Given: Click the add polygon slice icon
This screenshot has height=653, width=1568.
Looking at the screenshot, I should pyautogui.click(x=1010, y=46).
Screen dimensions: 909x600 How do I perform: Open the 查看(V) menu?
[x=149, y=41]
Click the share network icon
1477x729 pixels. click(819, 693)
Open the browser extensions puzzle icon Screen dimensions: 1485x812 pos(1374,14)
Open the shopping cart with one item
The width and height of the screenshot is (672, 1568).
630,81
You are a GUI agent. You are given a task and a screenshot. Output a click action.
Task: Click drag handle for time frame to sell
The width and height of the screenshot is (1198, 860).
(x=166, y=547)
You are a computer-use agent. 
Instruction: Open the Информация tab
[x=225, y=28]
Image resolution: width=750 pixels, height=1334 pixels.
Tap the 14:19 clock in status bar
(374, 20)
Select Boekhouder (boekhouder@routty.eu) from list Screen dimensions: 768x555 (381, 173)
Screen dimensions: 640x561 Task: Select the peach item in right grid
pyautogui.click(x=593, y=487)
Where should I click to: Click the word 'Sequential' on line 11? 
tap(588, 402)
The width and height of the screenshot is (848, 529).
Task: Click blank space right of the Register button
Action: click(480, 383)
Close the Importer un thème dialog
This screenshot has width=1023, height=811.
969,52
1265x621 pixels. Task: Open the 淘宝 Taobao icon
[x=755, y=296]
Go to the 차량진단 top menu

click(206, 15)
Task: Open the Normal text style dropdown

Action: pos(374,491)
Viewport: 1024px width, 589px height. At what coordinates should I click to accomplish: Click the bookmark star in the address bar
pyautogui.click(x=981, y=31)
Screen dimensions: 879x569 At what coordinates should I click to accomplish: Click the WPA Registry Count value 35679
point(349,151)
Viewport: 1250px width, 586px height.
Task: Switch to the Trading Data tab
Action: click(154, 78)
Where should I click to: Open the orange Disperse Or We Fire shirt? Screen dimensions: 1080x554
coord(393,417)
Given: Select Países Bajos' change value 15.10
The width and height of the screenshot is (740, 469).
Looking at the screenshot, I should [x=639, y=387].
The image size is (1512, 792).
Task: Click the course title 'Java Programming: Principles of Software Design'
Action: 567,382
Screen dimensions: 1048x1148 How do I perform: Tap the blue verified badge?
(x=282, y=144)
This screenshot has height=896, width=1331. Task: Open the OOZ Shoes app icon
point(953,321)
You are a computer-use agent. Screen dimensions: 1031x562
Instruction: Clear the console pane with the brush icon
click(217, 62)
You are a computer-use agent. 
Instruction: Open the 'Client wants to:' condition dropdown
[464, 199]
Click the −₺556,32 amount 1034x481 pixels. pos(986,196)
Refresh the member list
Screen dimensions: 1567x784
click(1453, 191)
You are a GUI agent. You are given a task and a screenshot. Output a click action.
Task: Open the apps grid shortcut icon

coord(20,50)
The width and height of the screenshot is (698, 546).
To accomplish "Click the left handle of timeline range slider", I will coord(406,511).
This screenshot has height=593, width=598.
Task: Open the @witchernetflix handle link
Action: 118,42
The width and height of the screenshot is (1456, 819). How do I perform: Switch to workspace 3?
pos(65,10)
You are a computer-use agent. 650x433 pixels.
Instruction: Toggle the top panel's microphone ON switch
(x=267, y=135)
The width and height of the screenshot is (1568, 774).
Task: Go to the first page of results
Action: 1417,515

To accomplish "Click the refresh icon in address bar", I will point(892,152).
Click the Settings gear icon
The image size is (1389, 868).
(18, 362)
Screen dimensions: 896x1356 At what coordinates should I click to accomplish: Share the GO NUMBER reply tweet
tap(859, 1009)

┄┄┄┄┄┄

> _TASK DETAILS_: Can you retype everything in the data above, from its very start down to and including the line that contains "1477x729 pixels. click(819, 693)", with each line unchanged?

> _THE RESULT_:
Given: Click the add polygon slice icon
This screenshot has height=653, width=1568.
Looking at the screenshot, I should pyautogui.click(x=1010, y=46).
Screen dimensions: 909x600 How do I perform: Open the 查看(V) menu?
[x=149, y=41]
Click the share network icon
1477x729 pixels. click(819, 693)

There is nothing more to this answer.